La litanie de défis nous accule, mais ne nous immobilise pas. Tout est en ruine. Mbinda dans le département du Niari (sud) est devenue une ville en sommeil avec ou sans soleil. C’est dans ce contexte aussi particulier que Victor Miette Moudani, ancien professeur d’Anglais au CEG de Mbinda dans les années 80, a lancé un Appel de solidarité pour que celle-ci devienne le nouveau pilier des décisions de tous ses anciens élèves de ce grand temple du savoir qui a formé de nombreux cadres congolais. Un engagement solidaire, mais aussi pragmatique. Un engagement qui se base sur une approche intégrant les multiples défis socio-économiques et écologiques qui pèsent sur l’ex cité Comilog. Un engagement toujours centré sur l'humain, jamais sur des agendas cachés.

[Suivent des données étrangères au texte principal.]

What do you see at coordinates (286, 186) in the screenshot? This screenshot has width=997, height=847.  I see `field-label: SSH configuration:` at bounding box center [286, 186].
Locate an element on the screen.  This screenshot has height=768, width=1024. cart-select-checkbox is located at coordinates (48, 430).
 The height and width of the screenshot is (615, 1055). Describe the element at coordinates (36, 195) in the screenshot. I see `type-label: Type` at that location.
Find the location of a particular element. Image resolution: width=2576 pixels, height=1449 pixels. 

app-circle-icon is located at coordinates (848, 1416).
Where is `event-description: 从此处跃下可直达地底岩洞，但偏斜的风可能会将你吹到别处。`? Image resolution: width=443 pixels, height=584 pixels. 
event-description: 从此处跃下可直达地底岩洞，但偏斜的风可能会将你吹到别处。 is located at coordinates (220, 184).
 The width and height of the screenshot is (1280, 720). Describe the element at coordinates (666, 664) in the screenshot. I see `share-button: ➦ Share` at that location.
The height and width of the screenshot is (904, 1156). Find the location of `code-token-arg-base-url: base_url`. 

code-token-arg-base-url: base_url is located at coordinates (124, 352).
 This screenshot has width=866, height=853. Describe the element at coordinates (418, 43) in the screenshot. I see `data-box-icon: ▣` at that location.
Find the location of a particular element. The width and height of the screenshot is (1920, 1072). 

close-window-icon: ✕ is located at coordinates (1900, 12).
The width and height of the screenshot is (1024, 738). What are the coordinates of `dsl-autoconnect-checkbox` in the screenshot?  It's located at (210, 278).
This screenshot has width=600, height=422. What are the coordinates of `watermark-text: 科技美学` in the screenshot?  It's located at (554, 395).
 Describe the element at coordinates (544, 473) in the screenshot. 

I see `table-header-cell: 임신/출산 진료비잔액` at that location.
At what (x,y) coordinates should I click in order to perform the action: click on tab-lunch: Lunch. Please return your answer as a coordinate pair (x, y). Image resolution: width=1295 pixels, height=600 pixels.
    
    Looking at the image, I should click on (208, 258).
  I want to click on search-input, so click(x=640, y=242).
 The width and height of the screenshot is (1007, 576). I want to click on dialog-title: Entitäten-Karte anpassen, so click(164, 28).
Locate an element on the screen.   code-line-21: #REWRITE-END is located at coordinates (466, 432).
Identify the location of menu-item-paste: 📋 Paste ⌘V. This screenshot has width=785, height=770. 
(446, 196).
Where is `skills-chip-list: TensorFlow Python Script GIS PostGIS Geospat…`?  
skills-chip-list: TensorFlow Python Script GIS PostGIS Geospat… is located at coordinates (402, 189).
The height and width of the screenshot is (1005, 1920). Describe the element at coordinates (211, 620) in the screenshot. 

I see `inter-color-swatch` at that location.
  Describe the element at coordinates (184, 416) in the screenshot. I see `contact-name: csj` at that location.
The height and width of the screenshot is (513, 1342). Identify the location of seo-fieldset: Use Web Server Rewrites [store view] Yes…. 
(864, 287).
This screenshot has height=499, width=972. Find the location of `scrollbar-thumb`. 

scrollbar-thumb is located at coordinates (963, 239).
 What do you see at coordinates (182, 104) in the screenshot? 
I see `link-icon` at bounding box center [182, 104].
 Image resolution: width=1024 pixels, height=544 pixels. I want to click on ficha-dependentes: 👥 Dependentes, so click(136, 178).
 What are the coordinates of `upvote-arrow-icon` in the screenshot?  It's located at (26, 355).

« Vous avez eu des formations diverses et j’en suis très fier. Vous occupez tant de positions avantageuses capables de profiter aux autres. N'attendons pas seulement les cas de détresse pour exprimer notre solidarité tant souhaitée », nous a confié M. Victor Miette Moudani.
S’unir pour bâtir c’est grandir ensemble
Individuellement, nous sommes une goutte d’eau. Ensemble, nous sommes un océan. En se regroupant en réseau, les anciens élèves du CEG de Mbinda appelés affectueusement "les enfant de Lekouma Idriss", leur premier directeur, peuvent travailler dans une dynamique positive et offrirent facilement à leur ville une capacité de développement plus importante.
« Retenons que isolés, nous sommes faibles, mais unis, nous sommes forts », a martelé Victor Miette Moudani très attaché à ses anciens élèves.
On rappelle que 1991 fut la dernière année glorieuse pour cet ancien petit paradis qui faisait rêver tout le Congo et le Gabon voisin. 1991, une date sombre pour un petit paradis perdu à la recherche d’un nouvel avenir. C’était la fin des activités du téléphérique.
Il y a donc 34 ans. COMILOG qui a « inventé » la ville où le minerai était chargé dans des wagons à destination du port de Pointe- Noire, a cessé brutalement l’aventure du manganèse via Moanda au Gabon et tout continue de s’écrouler dangereusement sous le regard impuissant des populations locales et des pouvoirs publics.
La ville de Mbinda a perdu presque de toutes les commodités d’usages en un clin d’œil.
Plus d’eau potable et d’électricité. Le désarroi des visiteurs ne se cache pas longtemps une fois le soleil couché. Dès la tombée de la nuit, la localité est plongée dans une obscurité totale. Les habitants résignés se retirent petit à petit chez eux en attendant le levé du jour.
Les populations se désaltèrent désormais avec les eaux des puits ou de source. Les risques des maladies microbiennes sont grands.
La fermeture de Comilog a créé les conditions de ce déclin, qui renforce une régression des relations de voisinage, de la vie tout court.
Et même le boulanger ou le boucher s'est exilé. Sans oublier le propriétaire et le gérant de l’un des plus grands bars dancing du département du Niari (Calebasse Bar).
Avec 90% de chômage dans son bassin d'emploi, la ville bat le triste record du plus fort taux de chômage dans le département du Niari.
La fermeture de la compagnie minière de l’Ogooué (Comilog) en septembre 1991 a accéléré la chute d'une ville qui comptait une dizaine d'entreprises dans les années 70-80, contre zéro aujourd'hui.
Les jeunes chômeurs de Mbinda sont devenus des zombies, errant entre les statuts légitimes qui fondent les différentes catégories instituées : ni en emploi, ni en éducation, ni en formation, ni en retraite… ?
Le manque de route carrossable n’est pas en reste dans le dénuement de Mbinda. Pendant la saison de pluie, quelques rares transporteurs qui fréquentent souvent la localité n’osent plus s’y aventurer à cause des pannes provoquées sur leurs véhicules par l’état piteux de la route. La latérite laisse la place aux bourbiers.
Ainsi, la pratique des activités génératrices de revenus est difficile pour les 5000 âmes qui vivent encore dans cette ville située à 7km du Gabon.
Malgré ses atouts, aujourd’hui, l’esprit de solidarité des enfants de Mbinda est complètement éteint et n’arrive plus à entretenir cette flamme créative, transgressive, bigarrée et épicurienne.
L’avenir de Mbinda est très sombre comme ses rues après le coucher du soleil.
Vivement que l’Appel de Victor Mette Moudani, depuis Pointe-Noire, à ses anciens élèves du CEG de Mbinda baptisé Raymond Kouedé, donne ses fruits pour que demain soit meilleur qu’aujourd’hui.